GA Supreme Court Holds County Zoning Ordinance that Required Exercise of Any Vested Rights for Non-Conforming Uses Within One Year of Ordinance Adoption was Unconstitutional As Applied

In 1991, the court declared a Bartow County zoning ordinance invalid because the ordinance had not been enacted in compliance with Georgia’s Zoning Procedures Law. It was not until 1993 that Bartow County enacted a new zoning ordinance, which included a provision addressing vested rights for nonconforming use that were acquired during the absence of a valid zoning ordinance. In 1994, the Bartow County Superior Court ruled in favor of Southern States, finding that in the absence of a valid zoning ordinance in existence at the time of its application to the EPD, Southern States acquired a vested right “in all the necessary certificates to be issued by Bartow County to get approval from the necessary agency to operate a landfill.” Bartow County then issued a certificate of zoning compliance, and, over the course of the following 20 years, the county zoning administrator continued to issue certification letters confirming Southern States’ vested right to use the property as a landfill. In 2013, the EPD issued a solid-waste handling permit to Southern States, allowing the land to be developed into a landfill.

In May 2013, Appellee Riverwood Farm Property Owners Association, Inc., a group of private property owners in Bartow County, filed a complaint for declaratory judgment and injunctive relief alleging that the approved landfill violated Bartow County zoning ordinances. The trial court granted partial summary judgment in favor of Riverwood Farm, and Southern States appealed. The Court of Appeals concluded that, under the plain language of Section 6.1.4, any vested right had lapsed after Southern States failed to commence the non-conforming use of its property within one year of the adoption of the zoning ordinance. On remand, the trial court granted partial summary judgment in favor of Riverwood Farm.

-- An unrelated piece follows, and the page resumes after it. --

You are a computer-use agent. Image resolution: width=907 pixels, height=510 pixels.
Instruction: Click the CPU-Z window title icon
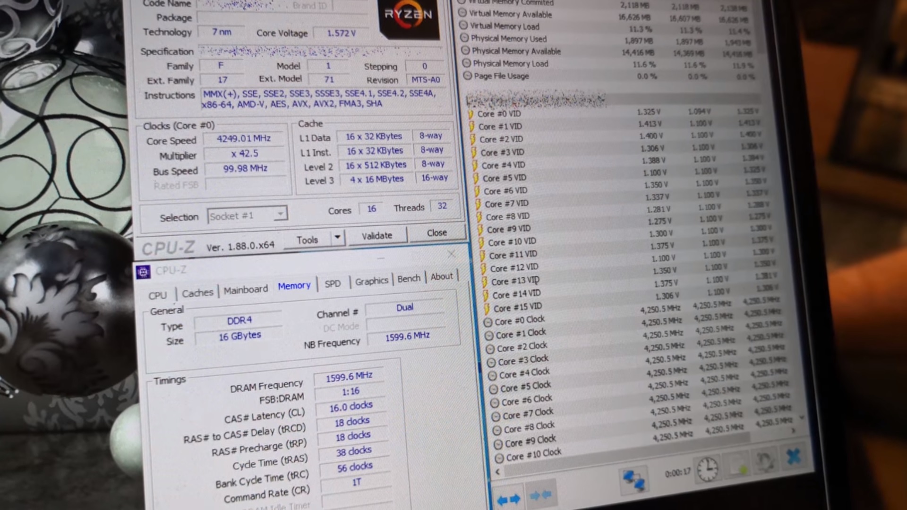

On appeal, the court found that the one-year requirement imposed by Section 6.1.4 was not a mere minimal condition on Southern States’ vested rights which was permitted under Georgia law. Here, the evidence before the trial court established that commencing use of the Bartow County property as a landfill within the full year was unfeasible. As such, Section 6.1.4, as-applied, was retrospective and injuriously impaired Southern States’ vested right to develop its land free from county use restriction; thus, the provision could not merely be read and applied prospectively. The court therefore declared this Section unconstitutional as applied to Southern States. Accordingly, the judgment of the trial court was reversed, and the case was remanded.

Southern States-Bartow County, Inc. v. Riverwood Farm Homewoners Association, 2017 WL 765890 (GA 2/27/2017)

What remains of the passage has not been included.